Pernyataan tersebut disampaikan oleh Anggota KPU, Yulianto Sudrajat, saat menjadi narasumber pada kegiatan Fasilitasi Pembinaan dan Penguatan Kelembagaan Bawaslu dengan tema “Membangun Sinergi Kelembagaan Bersama Mitra Kerja Bawaslu dalam Menjaga Integritas Pemilu” yang diselenggarakan Bawaslu Kabupaten Purworejo. Acara yang berlangsung di Ruang Arahiwang Setda Purworejo pada Sabtu, 13 September 2025 itu menjadi ruang penting untuk menegaskan kembali urgensi kolaborasi antara kedua lembaga dalam memastikan integritas pemilu. Kehadiran KPU dalam forum Bawaslu menandakan adanya komitmen bersama untuk membangun komunikasi yang baik, menghindari gesekan antarlembaga, serta memperkuat koordinasi demi mewujudkan pemilu yang berintegritas dan dipercaya publik.

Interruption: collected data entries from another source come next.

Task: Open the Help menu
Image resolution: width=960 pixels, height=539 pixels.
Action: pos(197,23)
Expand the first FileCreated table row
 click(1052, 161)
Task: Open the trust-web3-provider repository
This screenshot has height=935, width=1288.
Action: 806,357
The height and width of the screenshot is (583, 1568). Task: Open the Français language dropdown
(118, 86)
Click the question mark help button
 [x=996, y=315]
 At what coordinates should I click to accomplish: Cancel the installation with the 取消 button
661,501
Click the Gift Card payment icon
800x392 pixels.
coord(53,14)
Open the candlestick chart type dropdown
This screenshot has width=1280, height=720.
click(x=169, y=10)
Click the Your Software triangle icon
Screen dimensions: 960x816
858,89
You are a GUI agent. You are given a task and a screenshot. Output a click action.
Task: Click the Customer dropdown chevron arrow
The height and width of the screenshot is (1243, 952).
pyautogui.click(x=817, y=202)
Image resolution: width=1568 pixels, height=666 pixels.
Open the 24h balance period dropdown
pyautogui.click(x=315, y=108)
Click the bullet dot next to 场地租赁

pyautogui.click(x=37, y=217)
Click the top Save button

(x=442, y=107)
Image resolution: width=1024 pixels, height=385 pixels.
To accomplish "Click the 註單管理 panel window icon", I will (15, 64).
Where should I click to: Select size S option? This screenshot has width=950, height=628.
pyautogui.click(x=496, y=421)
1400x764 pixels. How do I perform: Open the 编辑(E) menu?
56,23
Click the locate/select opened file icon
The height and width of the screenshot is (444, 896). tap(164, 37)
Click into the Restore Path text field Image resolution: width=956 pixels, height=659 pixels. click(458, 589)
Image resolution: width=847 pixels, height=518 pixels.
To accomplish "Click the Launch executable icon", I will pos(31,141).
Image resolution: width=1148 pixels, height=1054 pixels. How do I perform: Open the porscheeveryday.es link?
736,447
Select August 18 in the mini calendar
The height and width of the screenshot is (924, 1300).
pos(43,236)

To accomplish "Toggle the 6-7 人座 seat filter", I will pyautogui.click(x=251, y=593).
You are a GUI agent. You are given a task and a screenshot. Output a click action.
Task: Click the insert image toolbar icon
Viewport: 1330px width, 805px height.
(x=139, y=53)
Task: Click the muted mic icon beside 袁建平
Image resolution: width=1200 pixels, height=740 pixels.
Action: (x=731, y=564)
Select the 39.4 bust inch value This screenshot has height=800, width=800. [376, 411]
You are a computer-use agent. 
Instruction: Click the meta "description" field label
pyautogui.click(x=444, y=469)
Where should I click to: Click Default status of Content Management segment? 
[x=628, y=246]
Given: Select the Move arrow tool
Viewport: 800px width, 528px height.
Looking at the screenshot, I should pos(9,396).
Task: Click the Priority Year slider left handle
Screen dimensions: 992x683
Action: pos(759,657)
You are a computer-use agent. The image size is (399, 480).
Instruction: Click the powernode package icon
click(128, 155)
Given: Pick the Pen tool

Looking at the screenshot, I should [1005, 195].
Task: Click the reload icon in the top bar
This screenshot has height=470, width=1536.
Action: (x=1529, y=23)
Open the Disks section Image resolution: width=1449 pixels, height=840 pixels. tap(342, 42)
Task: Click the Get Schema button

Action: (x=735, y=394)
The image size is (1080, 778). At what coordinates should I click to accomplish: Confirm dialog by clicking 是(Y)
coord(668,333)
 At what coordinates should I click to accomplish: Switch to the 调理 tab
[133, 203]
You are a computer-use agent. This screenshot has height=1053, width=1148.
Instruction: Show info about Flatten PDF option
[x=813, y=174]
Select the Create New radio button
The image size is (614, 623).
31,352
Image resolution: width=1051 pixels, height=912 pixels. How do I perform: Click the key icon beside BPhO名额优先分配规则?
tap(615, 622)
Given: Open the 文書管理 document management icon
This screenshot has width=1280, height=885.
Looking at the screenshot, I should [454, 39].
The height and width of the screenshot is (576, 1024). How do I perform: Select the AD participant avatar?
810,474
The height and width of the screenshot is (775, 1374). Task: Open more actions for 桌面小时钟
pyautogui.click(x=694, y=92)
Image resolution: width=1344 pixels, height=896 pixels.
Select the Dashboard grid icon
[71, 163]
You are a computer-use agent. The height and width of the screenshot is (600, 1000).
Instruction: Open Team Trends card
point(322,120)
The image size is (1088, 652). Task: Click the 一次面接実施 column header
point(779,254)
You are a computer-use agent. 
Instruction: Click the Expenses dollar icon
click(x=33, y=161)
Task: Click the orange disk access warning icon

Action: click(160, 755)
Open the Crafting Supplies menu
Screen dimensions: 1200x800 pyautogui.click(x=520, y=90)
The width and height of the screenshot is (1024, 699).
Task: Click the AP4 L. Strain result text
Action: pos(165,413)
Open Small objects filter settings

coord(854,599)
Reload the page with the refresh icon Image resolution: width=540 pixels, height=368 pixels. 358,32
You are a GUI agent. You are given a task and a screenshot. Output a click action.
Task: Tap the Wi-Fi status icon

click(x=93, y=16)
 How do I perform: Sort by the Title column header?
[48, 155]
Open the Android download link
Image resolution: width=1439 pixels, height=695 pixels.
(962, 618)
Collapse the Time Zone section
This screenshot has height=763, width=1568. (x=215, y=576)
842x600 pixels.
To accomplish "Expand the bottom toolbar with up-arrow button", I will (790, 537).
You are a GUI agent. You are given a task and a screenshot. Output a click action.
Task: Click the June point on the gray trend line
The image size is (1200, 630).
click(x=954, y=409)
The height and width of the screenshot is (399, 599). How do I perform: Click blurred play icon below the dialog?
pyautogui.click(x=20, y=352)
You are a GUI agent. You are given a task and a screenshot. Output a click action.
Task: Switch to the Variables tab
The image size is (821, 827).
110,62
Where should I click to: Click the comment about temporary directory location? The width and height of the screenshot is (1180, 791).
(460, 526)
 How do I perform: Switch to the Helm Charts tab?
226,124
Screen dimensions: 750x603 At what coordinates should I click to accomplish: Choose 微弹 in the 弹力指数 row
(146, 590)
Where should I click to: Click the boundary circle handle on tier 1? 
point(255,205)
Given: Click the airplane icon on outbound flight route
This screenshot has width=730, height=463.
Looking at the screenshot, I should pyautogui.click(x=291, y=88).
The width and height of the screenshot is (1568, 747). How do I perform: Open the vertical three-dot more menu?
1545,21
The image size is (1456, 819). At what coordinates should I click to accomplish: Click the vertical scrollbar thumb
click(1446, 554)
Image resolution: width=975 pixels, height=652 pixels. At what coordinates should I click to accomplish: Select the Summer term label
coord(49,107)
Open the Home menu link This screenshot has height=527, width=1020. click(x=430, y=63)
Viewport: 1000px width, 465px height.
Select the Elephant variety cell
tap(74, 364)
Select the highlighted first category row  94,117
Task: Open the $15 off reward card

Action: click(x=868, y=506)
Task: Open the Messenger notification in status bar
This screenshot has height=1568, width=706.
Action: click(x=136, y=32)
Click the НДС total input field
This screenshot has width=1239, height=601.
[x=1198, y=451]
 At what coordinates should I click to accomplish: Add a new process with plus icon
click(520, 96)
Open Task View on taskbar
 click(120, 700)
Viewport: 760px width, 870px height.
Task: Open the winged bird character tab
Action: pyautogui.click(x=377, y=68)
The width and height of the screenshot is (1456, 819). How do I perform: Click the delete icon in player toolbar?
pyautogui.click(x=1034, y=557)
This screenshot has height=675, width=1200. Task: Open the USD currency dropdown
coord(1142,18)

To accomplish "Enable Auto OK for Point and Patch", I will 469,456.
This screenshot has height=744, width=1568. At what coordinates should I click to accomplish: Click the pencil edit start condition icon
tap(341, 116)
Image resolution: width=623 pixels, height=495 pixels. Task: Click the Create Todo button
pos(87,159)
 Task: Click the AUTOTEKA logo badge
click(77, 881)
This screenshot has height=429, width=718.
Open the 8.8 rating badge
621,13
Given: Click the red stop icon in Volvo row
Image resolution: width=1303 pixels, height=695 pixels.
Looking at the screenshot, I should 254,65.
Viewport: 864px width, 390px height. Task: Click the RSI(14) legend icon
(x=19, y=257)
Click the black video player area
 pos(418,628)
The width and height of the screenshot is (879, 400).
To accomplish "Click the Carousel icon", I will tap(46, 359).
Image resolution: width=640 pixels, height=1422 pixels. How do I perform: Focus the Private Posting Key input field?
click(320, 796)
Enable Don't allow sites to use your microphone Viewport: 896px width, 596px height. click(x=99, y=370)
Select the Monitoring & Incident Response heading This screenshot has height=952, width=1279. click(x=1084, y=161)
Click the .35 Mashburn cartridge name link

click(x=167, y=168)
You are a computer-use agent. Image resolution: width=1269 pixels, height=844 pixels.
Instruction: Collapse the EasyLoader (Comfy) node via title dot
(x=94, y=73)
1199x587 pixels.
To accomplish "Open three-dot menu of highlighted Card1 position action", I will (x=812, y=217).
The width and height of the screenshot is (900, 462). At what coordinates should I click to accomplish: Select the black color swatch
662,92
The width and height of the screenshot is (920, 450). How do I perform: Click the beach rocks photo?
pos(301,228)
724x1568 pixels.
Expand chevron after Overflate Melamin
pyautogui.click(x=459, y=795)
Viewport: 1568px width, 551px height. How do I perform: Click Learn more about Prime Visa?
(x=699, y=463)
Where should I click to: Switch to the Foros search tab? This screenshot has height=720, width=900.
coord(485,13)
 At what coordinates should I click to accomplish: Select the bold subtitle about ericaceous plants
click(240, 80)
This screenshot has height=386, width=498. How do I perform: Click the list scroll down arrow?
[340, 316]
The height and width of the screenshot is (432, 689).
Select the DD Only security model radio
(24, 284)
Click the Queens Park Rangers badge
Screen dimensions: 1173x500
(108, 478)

Dalam kesempatan itu, Sudrajat juga menekankan bahwa sinergi KPU dan Bawaslu tidak hanya berhenti pada aspek teknis penyelenggaraan dan pengawasan, melainkan juga harus diperluas ke ranah partisipasi masyarakat. Menurutnya, “Drajat juga meminta KPU dan Bawaslu harus rajin merangkul publik serta bekerja sama dengan stakeholder terkait. Hakikat dalam penyelenggaraan pemilu adalah partisipasi, sehingga upaya meningkatkan partisipasi masyarakat adalah tugas utama bagi KPU maupun Bawaslu pasca pelaksanaan Pemilu dan Pemilihan.” Hal ini menunjukkan bahwa legitimasi pemilu tidak hanya terletak pada proses teknis yang sesuai aturan, tetapi juga pada seberapa besar keterlibatan masyarakat dalam menggunakan hak pilihnya. Tanpa partisipasi aktif masyarakat, pemilu tidak akan bermakna sebagai sarana kedaulatan rakyat. Oleh sebab itu, peran stakeholder lain seperti partai politik, organisasi masyarakat, media, hingga lembaga pendidikan juga menjadi bagian yang harus dirangkul bersama.
Sudrajat menekankan perlunya evaluasi menyeluruh setelah setiap pelaksanaan pemilu dan pemilihan. Evaluasi ini bukan sekadar formalitas, tetapi menjadi instrumen penting untuk melihat kelemahan, hambatan, maupun praktik baik yang bisa dijadikan pelajaran. Ia menegaskan, “Selain itu, Drajat juga mengingatkan pentingnya penyelenggara pemilu melakukan evaluasi pemilu dan pemilihan, kemudian dapat disampaikan kepada pemimpin negara dan pembentuk undang-undang apabila diperlukan perubahan. Hal ini bertujuan untuk menciptakan pemilu yang lebih berkualitas dan berintegritas.” Evaluasi inilah yang akan menjadi dasar pembuat kebijakan dalam melakukan pembaruan regulasi atau perbaikan sistem, sehingga pemilu di masa depan dapat berjalan lebih baik dan mampu menjawab kebutuhan demokrasi modern.
Sinergi KPU dan Bawaslu tidak hanya soal kerja sama kelembagaan, melainkan sebuah kebutuhan mendasar demi terciptanya pemilu yang dipercaya rakyat. Tanpa sinergi, pengawasan menjadi lemah, partisipasi publik menurun, dan legitimasi pemilu dipertaruhkan. Oleh karena itu, komitmen yang disampaikan dalam forum Bawaslu Purworejo ini menjadi pijakan penting untuk memperkuat sistem demokrasi Indonesia ke depan.